Start of Records for this task

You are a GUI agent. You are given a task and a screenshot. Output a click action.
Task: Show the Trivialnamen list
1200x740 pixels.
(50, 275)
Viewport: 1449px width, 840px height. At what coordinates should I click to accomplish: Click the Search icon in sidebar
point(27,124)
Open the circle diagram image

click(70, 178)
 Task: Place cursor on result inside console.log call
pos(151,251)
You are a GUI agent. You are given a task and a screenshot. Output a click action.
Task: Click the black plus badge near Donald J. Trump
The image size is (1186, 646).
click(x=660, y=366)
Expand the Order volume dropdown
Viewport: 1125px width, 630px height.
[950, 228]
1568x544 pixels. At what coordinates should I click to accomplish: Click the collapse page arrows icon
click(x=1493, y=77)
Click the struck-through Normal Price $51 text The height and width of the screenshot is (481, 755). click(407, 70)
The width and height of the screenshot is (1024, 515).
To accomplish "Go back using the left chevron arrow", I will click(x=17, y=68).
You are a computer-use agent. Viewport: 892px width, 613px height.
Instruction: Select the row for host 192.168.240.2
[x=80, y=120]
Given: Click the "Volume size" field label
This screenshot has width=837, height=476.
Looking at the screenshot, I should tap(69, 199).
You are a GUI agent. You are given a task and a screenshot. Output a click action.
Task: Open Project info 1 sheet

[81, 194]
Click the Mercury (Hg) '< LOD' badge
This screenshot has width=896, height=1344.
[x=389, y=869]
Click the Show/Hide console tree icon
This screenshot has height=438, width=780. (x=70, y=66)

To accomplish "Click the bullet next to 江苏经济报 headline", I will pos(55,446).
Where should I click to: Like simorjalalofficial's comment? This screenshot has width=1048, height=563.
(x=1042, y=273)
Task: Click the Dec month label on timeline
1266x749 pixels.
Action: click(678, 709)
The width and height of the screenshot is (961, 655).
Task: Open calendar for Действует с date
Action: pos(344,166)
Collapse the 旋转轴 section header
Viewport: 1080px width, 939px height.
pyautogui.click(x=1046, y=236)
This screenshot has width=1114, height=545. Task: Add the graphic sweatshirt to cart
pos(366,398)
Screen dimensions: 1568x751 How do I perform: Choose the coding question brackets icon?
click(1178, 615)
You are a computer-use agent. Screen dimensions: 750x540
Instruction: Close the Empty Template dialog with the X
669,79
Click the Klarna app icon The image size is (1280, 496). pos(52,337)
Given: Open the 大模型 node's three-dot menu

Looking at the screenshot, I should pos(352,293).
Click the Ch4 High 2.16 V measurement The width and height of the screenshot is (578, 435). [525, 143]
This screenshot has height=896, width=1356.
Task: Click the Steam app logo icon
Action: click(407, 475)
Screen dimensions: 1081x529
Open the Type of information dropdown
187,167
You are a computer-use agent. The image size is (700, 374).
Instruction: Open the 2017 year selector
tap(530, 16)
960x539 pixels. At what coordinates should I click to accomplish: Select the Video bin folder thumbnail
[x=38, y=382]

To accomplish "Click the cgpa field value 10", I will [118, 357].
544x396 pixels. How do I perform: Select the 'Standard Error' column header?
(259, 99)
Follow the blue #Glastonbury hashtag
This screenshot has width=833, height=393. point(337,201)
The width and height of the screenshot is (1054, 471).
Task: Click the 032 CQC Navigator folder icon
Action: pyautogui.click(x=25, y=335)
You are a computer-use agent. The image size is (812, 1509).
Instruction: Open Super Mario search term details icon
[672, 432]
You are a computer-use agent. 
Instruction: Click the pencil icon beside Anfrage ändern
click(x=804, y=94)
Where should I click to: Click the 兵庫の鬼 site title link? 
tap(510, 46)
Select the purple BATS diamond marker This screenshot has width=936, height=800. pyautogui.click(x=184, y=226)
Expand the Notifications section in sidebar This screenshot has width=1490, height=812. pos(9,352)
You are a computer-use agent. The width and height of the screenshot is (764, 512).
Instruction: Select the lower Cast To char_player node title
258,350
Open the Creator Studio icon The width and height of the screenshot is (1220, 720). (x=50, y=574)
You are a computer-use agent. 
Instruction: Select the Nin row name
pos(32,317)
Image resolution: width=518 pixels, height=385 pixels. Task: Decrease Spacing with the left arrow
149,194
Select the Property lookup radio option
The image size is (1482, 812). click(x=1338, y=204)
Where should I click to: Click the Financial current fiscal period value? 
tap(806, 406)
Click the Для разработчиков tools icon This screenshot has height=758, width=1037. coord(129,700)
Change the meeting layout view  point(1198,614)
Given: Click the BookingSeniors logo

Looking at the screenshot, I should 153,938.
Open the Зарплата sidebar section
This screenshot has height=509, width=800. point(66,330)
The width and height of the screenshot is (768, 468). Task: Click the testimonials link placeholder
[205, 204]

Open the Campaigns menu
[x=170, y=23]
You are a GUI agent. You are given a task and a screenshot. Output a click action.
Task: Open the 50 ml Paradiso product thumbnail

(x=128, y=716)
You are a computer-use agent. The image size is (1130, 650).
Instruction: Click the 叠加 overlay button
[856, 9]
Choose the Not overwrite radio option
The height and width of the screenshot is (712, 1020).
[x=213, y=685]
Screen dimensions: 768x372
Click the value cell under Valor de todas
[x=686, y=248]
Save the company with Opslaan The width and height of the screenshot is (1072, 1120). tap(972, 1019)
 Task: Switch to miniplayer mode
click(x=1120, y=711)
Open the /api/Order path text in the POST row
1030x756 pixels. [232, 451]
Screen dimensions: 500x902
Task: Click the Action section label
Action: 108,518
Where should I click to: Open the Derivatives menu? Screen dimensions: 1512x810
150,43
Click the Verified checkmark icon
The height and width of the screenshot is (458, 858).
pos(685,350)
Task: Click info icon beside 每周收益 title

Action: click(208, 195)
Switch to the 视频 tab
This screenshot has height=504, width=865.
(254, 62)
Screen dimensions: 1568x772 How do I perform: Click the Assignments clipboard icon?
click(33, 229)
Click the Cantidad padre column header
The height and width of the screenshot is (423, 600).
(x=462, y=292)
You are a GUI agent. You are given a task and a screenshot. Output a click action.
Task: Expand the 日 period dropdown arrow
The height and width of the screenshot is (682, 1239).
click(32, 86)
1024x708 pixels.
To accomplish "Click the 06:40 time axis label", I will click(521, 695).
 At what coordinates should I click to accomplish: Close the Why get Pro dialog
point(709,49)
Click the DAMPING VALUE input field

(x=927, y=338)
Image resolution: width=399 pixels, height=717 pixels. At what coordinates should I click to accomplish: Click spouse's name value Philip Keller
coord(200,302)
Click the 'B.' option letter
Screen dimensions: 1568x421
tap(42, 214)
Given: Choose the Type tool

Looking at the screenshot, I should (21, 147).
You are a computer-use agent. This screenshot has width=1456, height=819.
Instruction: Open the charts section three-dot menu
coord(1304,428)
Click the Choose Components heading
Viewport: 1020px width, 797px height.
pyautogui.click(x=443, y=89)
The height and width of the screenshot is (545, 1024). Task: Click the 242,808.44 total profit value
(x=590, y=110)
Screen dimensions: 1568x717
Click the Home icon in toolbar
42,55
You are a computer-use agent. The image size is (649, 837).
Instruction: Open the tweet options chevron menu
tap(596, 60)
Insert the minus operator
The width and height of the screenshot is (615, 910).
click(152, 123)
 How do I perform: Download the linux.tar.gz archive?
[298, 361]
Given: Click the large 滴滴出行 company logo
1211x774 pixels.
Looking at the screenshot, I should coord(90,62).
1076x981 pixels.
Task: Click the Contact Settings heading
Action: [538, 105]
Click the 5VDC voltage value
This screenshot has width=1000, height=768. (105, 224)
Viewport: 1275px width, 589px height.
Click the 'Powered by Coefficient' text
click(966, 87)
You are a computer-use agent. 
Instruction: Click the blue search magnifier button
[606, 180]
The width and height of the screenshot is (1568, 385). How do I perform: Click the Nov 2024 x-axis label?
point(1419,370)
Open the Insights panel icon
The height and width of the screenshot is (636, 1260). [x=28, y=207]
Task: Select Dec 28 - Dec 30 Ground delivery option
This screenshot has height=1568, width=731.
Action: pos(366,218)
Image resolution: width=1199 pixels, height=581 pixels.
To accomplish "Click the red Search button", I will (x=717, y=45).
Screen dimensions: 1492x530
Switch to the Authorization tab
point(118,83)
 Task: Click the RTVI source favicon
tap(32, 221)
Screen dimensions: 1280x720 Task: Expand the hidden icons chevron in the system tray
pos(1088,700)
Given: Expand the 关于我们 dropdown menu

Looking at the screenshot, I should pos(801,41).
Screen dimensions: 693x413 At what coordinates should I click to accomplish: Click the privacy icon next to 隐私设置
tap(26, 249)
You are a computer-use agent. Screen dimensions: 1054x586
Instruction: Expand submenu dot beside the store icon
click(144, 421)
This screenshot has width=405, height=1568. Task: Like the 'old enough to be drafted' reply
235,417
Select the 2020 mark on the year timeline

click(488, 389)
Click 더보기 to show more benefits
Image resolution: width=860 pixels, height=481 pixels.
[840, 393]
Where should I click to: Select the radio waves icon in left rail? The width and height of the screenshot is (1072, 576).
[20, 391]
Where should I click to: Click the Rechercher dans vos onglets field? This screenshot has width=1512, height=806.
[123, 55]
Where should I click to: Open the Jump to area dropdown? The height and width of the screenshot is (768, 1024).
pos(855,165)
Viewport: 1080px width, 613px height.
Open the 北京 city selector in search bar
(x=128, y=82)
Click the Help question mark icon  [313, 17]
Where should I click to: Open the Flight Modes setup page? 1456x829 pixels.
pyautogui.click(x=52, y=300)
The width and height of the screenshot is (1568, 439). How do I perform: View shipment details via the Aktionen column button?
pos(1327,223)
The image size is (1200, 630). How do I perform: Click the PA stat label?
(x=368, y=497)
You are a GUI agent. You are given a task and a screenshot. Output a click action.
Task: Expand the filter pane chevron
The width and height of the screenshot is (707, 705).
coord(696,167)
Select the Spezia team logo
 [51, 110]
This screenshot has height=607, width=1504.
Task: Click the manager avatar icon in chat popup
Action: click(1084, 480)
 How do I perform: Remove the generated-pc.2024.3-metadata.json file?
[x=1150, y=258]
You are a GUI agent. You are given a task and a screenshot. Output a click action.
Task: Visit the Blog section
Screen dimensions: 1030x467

End of Records for this task

Problem details
What you give back should be exactly the lines of the data above from the line with "Instruction: Select the Nin row name" through the line with "Click the Для", both of those included, and nothing more.

Solution to the exercise
Instruction: Select the Nin row name
pos(32,317)
Image resolution: width=518 pixels, height=385 pixels. Task: Decrease Spacing with the left arrow
149,194
Select the Property lookup radio option
The image size is (1482, 812). click(x=1338, y=204)
Where should I click to: Click the Financial current fiscal period value? 
tap(806, 406)
Click the Для разработчиков tools icon This screenshot has height=758, width=1037. coord(129,700)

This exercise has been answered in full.